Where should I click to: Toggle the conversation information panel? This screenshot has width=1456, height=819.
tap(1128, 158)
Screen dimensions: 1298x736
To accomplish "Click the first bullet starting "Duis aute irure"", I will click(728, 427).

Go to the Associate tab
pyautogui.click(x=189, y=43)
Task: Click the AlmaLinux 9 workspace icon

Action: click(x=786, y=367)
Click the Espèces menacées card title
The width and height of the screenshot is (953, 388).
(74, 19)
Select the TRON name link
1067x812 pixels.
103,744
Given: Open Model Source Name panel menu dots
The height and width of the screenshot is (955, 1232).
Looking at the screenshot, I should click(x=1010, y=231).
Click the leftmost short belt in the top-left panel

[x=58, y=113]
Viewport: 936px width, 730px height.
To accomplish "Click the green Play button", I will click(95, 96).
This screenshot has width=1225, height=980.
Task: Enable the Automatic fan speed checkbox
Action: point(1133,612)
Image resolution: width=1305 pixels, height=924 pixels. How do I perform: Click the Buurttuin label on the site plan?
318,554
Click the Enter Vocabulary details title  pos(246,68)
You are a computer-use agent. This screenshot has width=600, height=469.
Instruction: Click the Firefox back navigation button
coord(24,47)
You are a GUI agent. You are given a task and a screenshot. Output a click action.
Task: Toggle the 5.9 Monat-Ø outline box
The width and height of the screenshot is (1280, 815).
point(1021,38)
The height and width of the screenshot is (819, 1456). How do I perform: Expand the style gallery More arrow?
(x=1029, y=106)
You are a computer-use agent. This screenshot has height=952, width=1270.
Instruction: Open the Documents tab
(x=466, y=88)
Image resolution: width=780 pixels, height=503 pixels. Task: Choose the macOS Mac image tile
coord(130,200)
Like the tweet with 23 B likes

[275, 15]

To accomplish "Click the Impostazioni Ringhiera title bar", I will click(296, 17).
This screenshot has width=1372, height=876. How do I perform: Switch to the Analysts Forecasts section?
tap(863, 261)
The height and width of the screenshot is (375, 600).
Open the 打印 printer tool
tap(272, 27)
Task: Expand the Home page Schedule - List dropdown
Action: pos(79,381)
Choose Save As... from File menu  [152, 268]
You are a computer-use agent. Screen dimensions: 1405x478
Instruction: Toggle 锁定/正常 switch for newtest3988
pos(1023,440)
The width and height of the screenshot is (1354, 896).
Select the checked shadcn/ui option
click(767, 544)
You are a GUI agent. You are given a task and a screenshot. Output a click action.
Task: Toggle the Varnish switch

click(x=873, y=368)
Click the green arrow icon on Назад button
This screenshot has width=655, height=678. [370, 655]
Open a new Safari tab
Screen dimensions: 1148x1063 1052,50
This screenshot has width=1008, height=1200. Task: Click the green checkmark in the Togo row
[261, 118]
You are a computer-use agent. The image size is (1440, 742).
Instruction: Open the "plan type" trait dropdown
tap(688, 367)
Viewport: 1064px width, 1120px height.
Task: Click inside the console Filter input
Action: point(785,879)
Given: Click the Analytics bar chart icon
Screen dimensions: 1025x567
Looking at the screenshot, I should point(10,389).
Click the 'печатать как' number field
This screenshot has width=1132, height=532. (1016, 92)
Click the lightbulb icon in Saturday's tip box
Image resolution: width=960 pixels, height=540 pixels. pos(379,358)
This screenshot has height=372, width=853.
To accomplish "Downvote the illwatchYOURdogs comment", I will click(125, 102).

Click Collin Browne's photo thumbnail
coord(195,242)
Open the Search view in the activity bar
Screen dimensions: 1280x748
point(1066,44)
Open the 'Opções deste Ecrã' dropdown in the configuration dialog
□ □ □
Task statement: Return every line of the data above word for word, with nothing changed.

Exercise result:
Where should I click to: Toggle the conversation information panel? This screenshot has width=1456, height=819.
tap(1128, 158)
Screen dimensions: 1298x736
To accomplish "Click the first bullet starting "Duis aute irure"", I will click(728, 427).

Go to the Associate tab
pyautogui.click(x=189, y=43)
Task: Click the AlmaLinux 9 workspace icon

Action: click(x=786, y=367)
Click the Espèces menacées card title
The width and height of the screenshot is (953, 388).
(74, 19)
Select the TRON name link
1067x812 pixels.
103,744
Given: Open Model Source Name panel menu dots
The height and width of the screenshot is (955, 1232).
Looking at the screenshot, I should click(x=1010, y=231).
Click the leftmost short belt in the top-left panel

[x=58, y=113]
Viewport: 936px width, 730px height.
To accomplish "Click the green Play button", I will click(95, 96).
This screenshot has width=1225, height=980.
Task: Enable the Automatic fan speed checkbox
Action: point(1133,612)
Image resolution: width=1305 pixels, height=924 pixels. How do I perform: Click the Buurttuin label on the site plan?
318,554
Click the Enter Vocabulary details title  pos(246,68)
You are a computer-use agent. This screenshot has width=600, height=469.
Instruction: Click the Firefox back navigation button
coord(24,47)
You are a GUI agent. You are given a task and a screenshot. Output a click action.
Task: Toggle the 5.9 Monat-Ø outline box
The width and height of the screenshot is (1280, 815).
point(1021,38)
The height and width of the screenshot is (819, 1456). How do I perform: Expand the style gallery More arrow?
(x=1029, y=106)
You are a computer-use agent. This screenshot has height=952, width=1270.
Instruction: Open the Documents tab
(x=466, y=88)
Image resolution: width=780 pixels, height=503 pixels. Task: Choose the macOS Mac image tile
coord(130,200)
Like the tweet with 23 B likes

[275, 15]

To accomplish "Click the Impostazioni Ringhiera title bar", I will click(296, 17).
This screenshot has width=1372, height=876. How do I perform: Switch to the Analysts Forecasts section?
tap(863, 261)
The height and width of the screenshot is (375, 600).
Open the 打印 printer tool
tap(272, 27)
Task: Expand the Home page Schedule - List dropdown
Action: pos(79,381)
Choose Save As... from File menu  [152, 268]
You are a computer-use agent. Screen dimensions: 1405x478
Instruction: Toggle 锁定/正常 switch for newtest3988
pos(1023,440)
The width and height of the screenshot is (1354, 896).
Select the checked shadcn/ui option
click(767, 544)
You are a GUI agent. You are given a task and a screenshot. Output a click action.
Task: Toggle the Varnish switch

click(x=873, y=368)
Click the green arrow icon on Назад button
This screenshot has width=655, height=678. [370, 655]
Open a new Safari tab
Screen dimensions: 1148x1063 1052,50
This screenshot has width=1008, height=1200. Task: Click the green checkmark in the Togo row
[261, 118]
You are a computer-use agent. The image size is (1440, 742).
Instruction: Open the "plan type" trait dropdown
tap(688, 367)
Viewport: 1064px width, 1120px height.
Task: Click inside the console Filter input
Action: point(785,879)
Given: Click the Analytics bar chart icon
Screen dimensions: 1025x567
Looking at the screenshot, I should point(10,389).
Click the 'печатать как' number field
This screenshot has width=1132, height=532. (1016, 92)
Click the lightbulb icon in Saturday's tip box
Image resolution: width=960 pixels, height=540 pixels. pos(379,358)
This screenshot has height=372, width=853.
To accomplish "Downvote the illwatchYOURdogs comment", I will click(125, 102).

Click Collin Browne's photo thumbnail
coord(195,242)
Open the Search view in the activity bar
Screen dimensions: 1280x748
point(1066,44)
Open the 'Opções deste Ecrã' dropdown in the configuration dialog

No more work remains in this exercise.